The proposed solution is particularly dangerous in a situation where a tax authority fails to understand the specific nature of a given transaction, or an economic event. This can apply, in particular, to restructuring actions, whose sense should be analysed in a wider context of the result intended by the parties. In such a situation, and in individual cases, the relevant tax authority may arrive at a conclusion that non-related entities would not determine their relationship in a specific manner; this situation, however, cannot directly exclude the existence of market nature of the taxpayer’s activities.

Adjustment of transfer pricing

The proposed solution makes it possible for taxpayers to adjust the transfer pricing and treat it, accordingly, as revenue, or a revenue generating cost in the year concerned. Effective adjustment will depend on a several conditions. At first, it is necessary that in a given year, a given taxpayer - in its relations with related entities - should apply, to the best of its knowledge, such terms and conditions which would be agreed by non-related entities, while the adjustment is a consequence of new situations, the occurrence of which obliges a given entity to adjust the relations with related entities in order for them to reflect market standards. Moreover, such correction should be made no later than until the day the annual tax return is filed; additionally, the correcting entity will have to obtain, by that time, a notification issued by a related entity that a mirror adjustment has been performed. It seems that this time limit is incomprehensibly brief, therefore large capital groups, in particular, may find it difficult to adjust the transfer pricing within this three-month time limit, if necessary.

Low value-adding services and loans

The new regulations exclude certain transaction from the documentation requirement. They are low value-adding services as well as loans with an adequately agreed interest rate. Low value-adding services comprise, in particular, accounting services, as regards corporate finance and HR-related services, IT services, and others specified in the attachment to the draft, if the markup on the costs of such services is not greater than 5% of the costs in the case of their acquisition, and not lower than 5% in the case of their provision.
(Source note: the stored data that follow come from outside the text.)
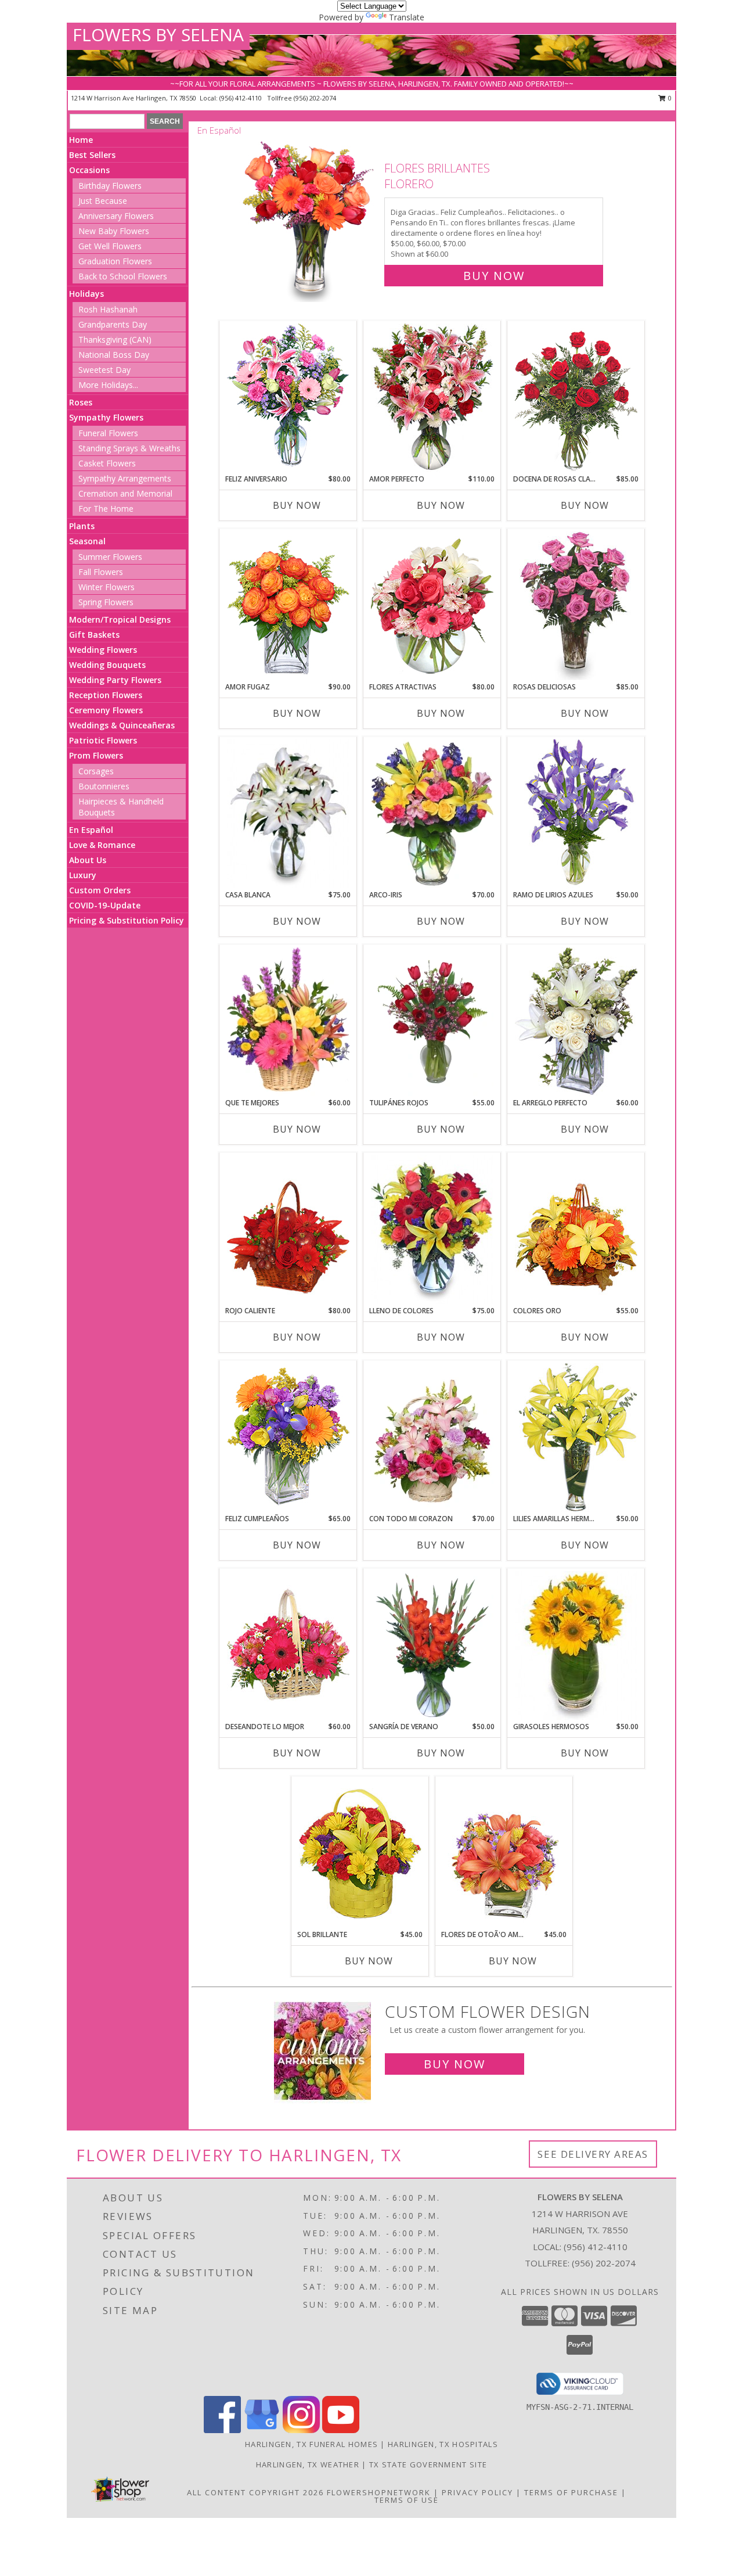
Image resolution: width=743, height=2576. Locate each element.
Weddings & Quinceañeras (122, 725)
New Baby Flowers (113, 230)
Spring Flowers (106, 602)
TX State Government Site (428, 2464)
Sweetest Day (104, 369)
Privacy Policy (477, 2492)
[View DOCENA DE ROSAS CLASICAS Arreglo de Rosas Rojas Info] (576, 398)
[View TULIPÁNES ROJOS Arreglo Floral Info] (432, 1021)
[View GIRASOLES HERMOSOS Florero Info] (576, 1645)
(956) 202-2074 (315, 98)
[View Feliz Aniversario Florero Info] (288, 398)
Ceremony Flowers (106, 710)
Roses (80, 402)
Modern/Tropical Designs (120, 619)
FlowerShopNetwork (379, 2492)
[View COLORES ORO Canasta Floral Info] (576, 1229)
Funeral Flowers (108, 433)
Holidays (86, 293)
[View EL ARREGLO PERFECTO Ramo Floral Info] (576, 1021)
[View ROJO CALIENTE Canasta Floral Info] (288, 1229)
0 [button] (669, 98)
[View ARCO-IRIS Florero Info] (432, 813)
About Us (87, 859)
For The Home (106, 508)
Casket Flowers (107, 463)
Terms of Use (406, 2500)
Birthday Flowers (110, 185)
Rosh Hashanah (108, 309)
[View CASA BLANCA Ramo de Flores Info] (288, 813)
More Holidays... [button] (108, 384)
In the case of loans (as well as bond issues and credit facilities), a relevant authority will not need to examine whether the interest is determined on market levels, provided it is determined on the basis of a specific base rate (determined by the Minister of Finance) and the relevant margin, the length of financing does not exceed five years, and the total level or obligations, or dues, on account of the principal amounts of the loans, in relation with the related entities, does not exceed, in a given year, 20 million zlotys (the limit is calculated separately for the loans granted and taken up).

Time limit for the preparation of the documentation

The time limit for the preparation of the documentation will be extended from the existing three months to nine months, in respect of local documentation, and to twelve months – in the case of group documentation (the so-called master file).